Going against the stream.

TESSA LOVE

The Tower Records in my small hometown was heaven to me. Centered right downtown, by my adolescent estimation of things it was a massive space with tall ceilings that had to be supported by columns, rows and rows of display cases glinting with plastic-wrapped mysteries waiting to be tomorrow’s obsessions. The back wall was lined with listening stations where you could peruse a collection of some dozen new releases. Another wall was filled with magazines that offered the first glimpses of soon-to-be-favorite bands and splashy ads announcing release dates for highly anticipated albums. Like I said: heaven.

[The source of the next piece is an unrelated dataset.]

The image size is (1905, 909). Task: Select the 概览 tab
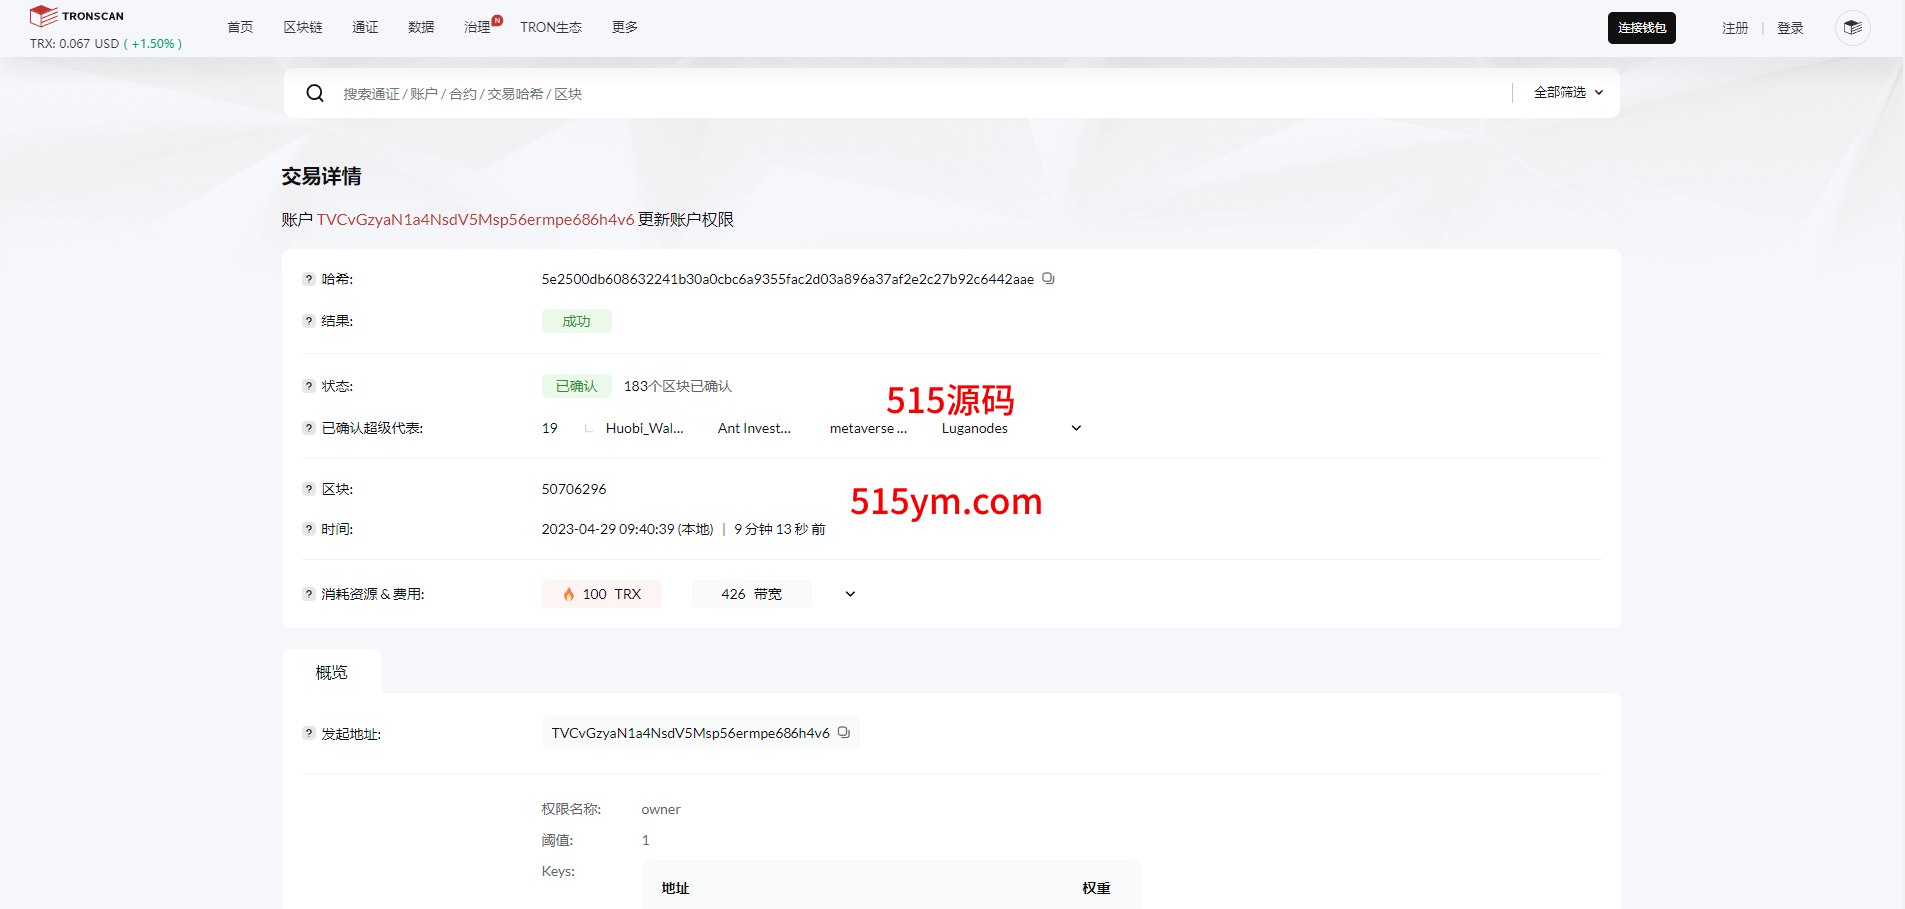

Spending my high school lunch hour there was a favorite pastime—and spending my lunch money, too. It was ground zero for the most important thing in my teen life: my music collection, which required so much time, effort, money, and intention to amass. And while back then record stores like Tower were simply how we all created our prized collections, in hindsight, that one brick-and-mortar represents something deeper about how we used to listen to music, something that perhaps the majority of us have lost.

My adolescent memories of music are physical ones. I don't just mean in the way music made me feel, though certainly a teen in love with a song is home to all kinds of feelings. What I mean is the physicality of a record store, a magazine, a CD. Obtaining music required moving my entire body through space. Listening to it meant handling some kind of material disc. Absorbing it fully involved flipping through the liner notes in my hands, reading its secrets and decoding its lyrics. The touch of that slippery square of pages, the scratch of carpet on my elbows as I sprawled on my stomach to listen and read—these physical sensations heighten the memory of my favorite albums spilling from my boombox, which had to be turned up loud enough to mask the hiss of spinning CDs.

Now, of course, things are different. Seemingly every piece of music ever created is available to us at the press of a button, and my epic Tower Records (R.I.P.) pales in comparison. Now, we tap our keyboards and go about our days. Album art has been reduced to inch-by-inch squares that shrink when you scroll past, liner notes have become Wikipedia, and instant downloads have done away with the inkling of effort once required to get your hands on a new album. And while there’s an element of magic to this mass of musical matter to which we now have constant access, we’ve also lost something in the turn towards convenience and ease: those physical touches that trigger our deeper connections to music.

I stream music now, of course, and what few dozen CDs I have left are currently getting scratched up in the dirty pockets of my car doors. But the memories of those albums are stored elsewhere. They’re in CD towers, jewel cases, and colored sharpies for marking burned discs. In those special razors for splitting the impossible-to-open shrink-wrapped plastic. Those big booklets for storing and transporting collections, the crack of the spine and satisfying thwackof the disc-stuffed leaflet as the pages turned. It’s cleaning the delicate blue back of a CD, a hot breath and soft t-shirt wiping away fingerprints and dust, the material minutiae that gathers on physical things. It’s pressing the buttons on players until their little icons are rubbed off, the plastic shiny beneath the muscle memory of play and next and repeat, repeat, repeat.


Tessa Love is a freelance writer in Oakland.